The launch of the Store Visits in Google Analytics

Big News! You might have heard it. Recently Google released a new beta feature: “Store Visits” for Google Analytics. What is it? Long story short, it allows to measure the link between website sessions and in-store visits.

How does it work from a technical point of view ? Google uses 3 streams of data. First they link sessions with users that are logged in any of the Google properties (YouTube, Gmail, etc.). Secondly with the linking of Google My Business - AdWords - Analytics, Google has access to every store’s address that belongs to an advertiser. Finally users share their location settings with Google. Those location data connected with very accurate measurement based on Wifi signals, GPS signals and other technologies allow Google to make sure that users have been in a store and didn’t just passed by. By connecting the 3 streams of data they can tell if a user first visited a website and then went in a shop. Obviously Google can’t measure this for every users. They do it for a large enough base of users and then extrapolate to the entire population with an accurate confidence interval.

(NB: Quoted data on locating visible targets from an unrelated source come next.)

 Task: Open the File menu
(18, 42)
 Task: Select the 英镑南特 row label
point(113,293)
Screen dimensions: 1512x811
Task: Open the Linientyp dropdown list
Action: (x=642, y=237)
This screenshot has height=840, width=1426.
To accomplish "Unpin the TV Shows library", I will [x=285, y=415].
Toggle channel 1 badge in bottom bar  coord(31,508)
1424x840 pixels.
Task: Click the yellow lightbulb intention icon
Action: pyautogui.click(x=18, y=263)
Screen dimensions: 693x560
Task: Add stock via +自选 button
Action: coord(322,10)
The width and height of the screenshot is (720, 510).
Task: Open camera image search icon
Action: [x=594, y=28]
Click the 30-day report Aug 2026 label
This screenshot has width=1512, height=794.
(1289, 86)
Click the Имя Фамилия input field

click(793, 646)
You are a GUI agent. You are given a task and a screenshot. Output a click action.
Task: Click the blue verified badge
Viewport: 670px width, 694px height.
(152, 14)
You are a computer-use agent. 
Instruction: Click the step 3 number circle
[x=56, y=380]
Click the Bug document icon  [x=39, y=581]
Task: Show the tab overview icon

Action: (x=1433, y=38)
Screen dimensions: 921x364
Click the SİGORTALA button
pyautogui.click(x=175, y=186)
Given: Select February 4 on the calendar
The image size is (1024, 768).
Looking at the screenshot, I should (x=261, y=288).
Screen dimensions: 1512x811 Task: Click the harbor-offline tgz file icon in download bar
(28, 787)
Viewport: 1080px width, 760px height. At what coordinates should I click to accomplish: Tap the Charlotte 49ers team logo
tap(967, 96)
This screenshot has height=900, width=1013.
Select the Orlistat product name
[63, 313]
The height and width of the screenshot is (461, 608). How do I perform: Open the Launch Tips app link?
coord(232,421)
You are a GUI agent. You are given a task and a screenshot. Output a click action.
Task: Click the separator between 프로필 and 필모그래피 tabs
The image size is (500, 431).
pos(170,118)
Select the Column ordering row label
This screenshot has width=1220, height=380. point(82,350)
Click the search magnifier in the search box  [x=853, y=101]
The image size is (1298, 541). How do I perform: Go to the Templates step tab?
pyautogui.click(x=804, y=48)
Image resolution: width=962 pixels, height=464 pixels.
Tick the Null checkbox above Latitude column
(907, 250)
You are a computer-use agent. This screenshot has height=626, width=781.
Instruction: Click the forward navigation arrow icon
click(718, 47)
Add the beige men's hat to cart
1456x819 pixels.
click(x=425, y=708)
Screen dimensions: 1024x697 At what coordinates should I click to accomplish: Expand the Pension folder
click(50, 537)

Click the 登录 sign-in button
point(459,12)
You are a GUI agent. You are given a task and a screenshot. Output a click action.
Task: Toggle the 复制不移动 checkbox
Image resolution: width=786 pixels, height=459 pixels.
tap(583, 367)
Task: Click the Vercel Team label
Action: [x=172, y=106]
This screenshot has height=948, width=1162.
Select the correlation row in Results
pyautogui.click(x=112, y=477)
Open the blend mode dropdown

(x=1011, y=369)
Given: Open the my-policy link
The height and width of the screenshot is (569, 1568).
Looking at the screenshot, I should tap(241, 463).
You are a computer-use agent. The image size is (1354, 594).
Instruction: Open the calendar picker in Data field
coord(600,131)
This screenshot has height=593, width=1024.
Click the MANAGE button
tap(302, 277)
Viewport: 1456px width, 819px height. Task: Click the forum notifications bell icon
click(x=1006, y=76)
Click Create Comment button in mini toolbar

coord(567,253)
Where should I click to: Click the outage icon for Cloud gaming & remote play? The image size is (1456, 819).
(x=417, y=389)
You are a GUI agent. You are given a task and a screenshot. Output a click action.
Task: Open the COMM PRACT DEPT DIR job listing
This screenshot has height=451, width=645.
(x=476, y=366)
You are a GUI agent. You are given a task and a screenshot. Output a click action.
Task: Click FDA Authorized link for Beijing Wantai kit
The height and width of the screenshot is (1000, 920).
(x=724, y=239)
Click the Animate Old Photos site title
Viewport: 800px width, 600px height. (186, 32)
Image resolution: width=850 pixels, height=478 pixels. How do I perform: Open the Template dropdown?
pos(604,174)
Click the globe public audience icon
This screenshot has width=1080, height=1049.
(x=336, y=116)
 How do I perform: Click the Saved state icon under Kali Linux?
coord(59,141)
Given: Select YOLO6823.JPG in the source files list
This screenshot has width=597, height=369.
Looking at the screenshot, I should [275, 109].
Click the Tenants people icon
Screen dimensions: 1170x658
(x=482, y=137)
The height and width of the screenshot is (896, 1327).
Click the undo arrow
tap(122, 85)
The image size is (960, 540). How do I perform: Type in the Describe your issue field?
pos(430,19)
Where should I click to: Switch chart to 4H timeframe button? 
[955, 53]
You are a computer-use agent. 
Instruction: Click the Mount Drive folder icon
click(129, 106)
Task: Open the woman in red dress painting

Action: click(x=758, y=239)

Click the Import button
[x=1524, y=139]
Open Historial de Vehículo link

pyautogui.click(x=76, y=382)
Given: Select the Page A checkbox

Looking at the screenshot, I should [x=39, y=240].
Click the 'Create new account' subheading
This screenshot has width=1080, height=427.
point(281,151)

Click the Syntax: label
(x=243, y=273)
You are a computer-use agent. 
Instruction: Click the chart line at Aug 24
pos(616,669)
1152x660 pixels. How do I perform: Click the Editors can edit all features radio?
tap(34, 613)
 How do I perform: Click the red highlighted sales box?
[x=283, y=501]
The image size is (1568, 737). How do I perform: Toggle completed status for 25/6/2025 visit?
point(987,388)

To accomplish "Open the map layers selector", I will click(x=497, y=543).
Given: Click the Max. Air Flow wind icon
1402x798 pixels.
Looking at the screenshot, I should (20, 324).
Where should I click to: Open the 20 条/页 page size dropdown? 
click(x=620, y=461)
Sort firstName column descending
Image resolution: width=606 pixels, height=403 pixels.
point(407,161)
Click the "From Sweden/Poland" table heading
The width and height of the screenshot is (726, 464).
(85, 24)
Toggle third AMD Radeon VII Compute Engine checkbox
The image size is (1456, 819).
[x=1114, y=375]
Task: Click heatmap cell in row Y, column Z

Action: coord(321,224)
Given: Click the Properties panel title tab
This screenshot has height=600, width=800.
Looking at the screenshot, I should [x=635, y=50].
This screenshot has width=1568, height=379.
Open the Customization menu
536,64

On the screenshot below you can see how the report looks like in Google Analytics:

 

This new feature arrives in the context of heavy discussions on omnichannel and a few months after the release of two other features that also aim to link the online & offline world:

  • The Store Visits (SV) in AdWords
  • The Store Sales Direct (SSD) in AdWords

A few months ago we wrote another article explaining all the details on how Store Visits and Store Sales Direct were measured for Google AdWords.

What’s the difference between all of those ?

Well first, Store Visits only measures visits and don’t require any data to be sent from the advertisers while Store Sales Direct measures the link between clicks and effective sales and revenue generated in store. This second feature obviously requires advertisers to send specific data about users and in-shop sales behaviors in order for Google to do the matching.

Secondly, the main difference between SV in AdWords and in Google Analytics is that SV in AdWords are based on clicks while based on sessions in Google Analytics. More importantly, SV in Google Analytics allow to make the link between every source of traffic and in-store visits while AdWords only makes the link between a click on an AdWords ad and in-store visits.

This last element is the big news of the week. Indeed so far it was possible to measure links between in-store visits and advertising platforms such as Google, Facebook, Bing. Nevertheless, by summing up all the store visits that each platform attributes to its campaigns we were ending up with much more store visits compared to what really happened from a business point of view.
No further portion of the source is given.